Dendritic cells pulsed with either secretory antigens of Mycobacterium tuberculosis or live mycobacteria show a differential expansion of Th1, Th2 and Th3 type T cells in immune mice (92.10)

Abstract

Abstract Dendritic cells (DCs) can prime naïve or immune T cells and expand Th1, Th2 and Th3 type of T cells that determine protection against pathogens. While the Th1 immunity has been thought to be protective against tuberculosis, the ability of vaccines to induce Th1-Th3 immunity is unclear.

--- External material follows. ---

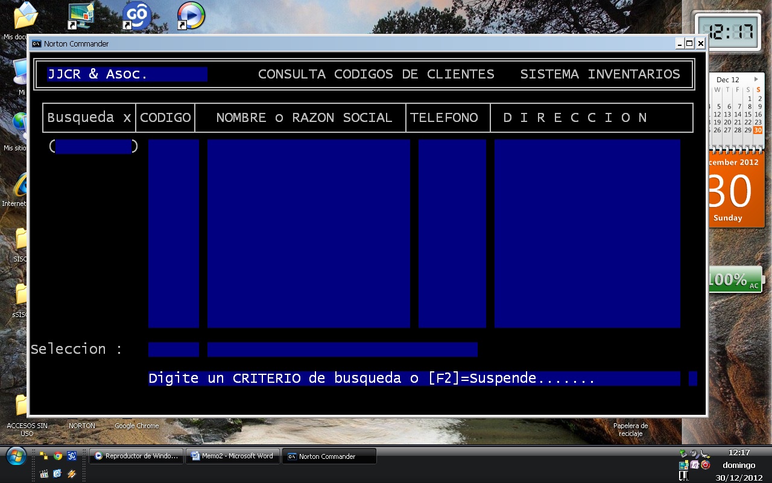
Task: Click the calendar gadget next-month arrow
Action: [x=756, y=79]
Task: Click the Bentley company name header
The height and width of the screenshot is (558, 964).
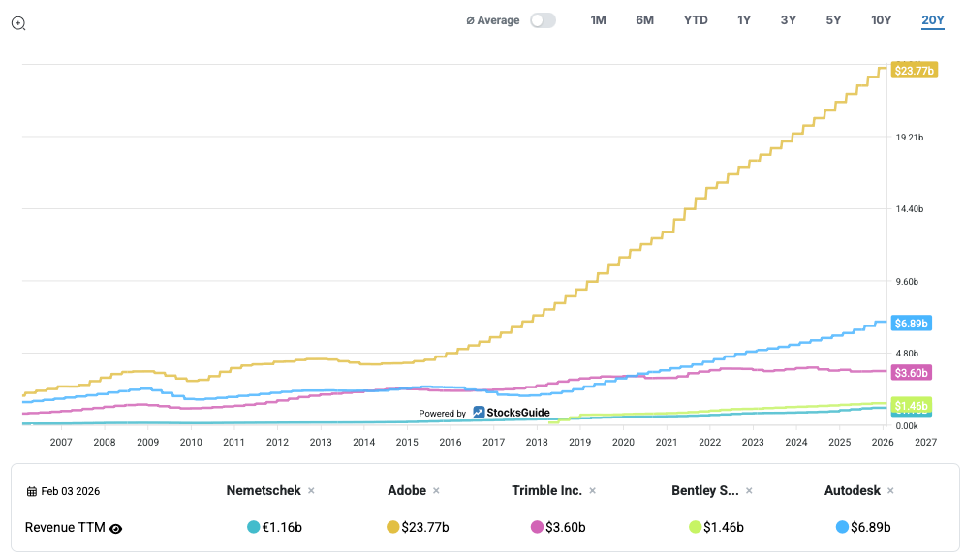Action: tap(704, 491)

Emerging tuberculosis vaccines include DNA vaccines encoding 85 complex (A, B, C), ESAT-6 and CFP-10 (ES antigens) or live attenuated Mycobacterium tuberculosis (MTB) in comparison with BCG vaccine. Interestingly, MTB H37Rv secretes all three ES antigens while BCG secretes Ag85 but lacks ESAT-6 and CFP-10. We therefore hypothesized that ES antigens and live bacteria may induce different types of T cell responses and the efficacy of vaccines delivering these would vary in mice. METHODS: Bone marrow derived C57Bl/6 DCs were infected with live H37Rv or BCG or were pulsed with Ag85(ABC), ESAT-6 or CFP-10 antigens. After 24 h, they were cocultured with naïve T cells or immune T cells from heat killed MTB immunized mice. T cells were then stained for intracellular T-bet/IFN-γ, GATA3/IL-4 and Foxp3/IL-10 to determine the expansion of Th1, Th2 and Th3 response respectively. RESULTS: ES antigens induced a strong Th1 response with very little Th2 or Th3 responses in immune T cells. Paradoxically, H37Rv and BCG induced a Th1 response as well as significant levels of Th2 and Th3 type of T cells. CONCLUSIONS: We suggest that live mycobacterial vaccines concurrently induce deleterious Th2 and Th3 T cells during vaccination or infection that may affect the protective function of Th1 T cells.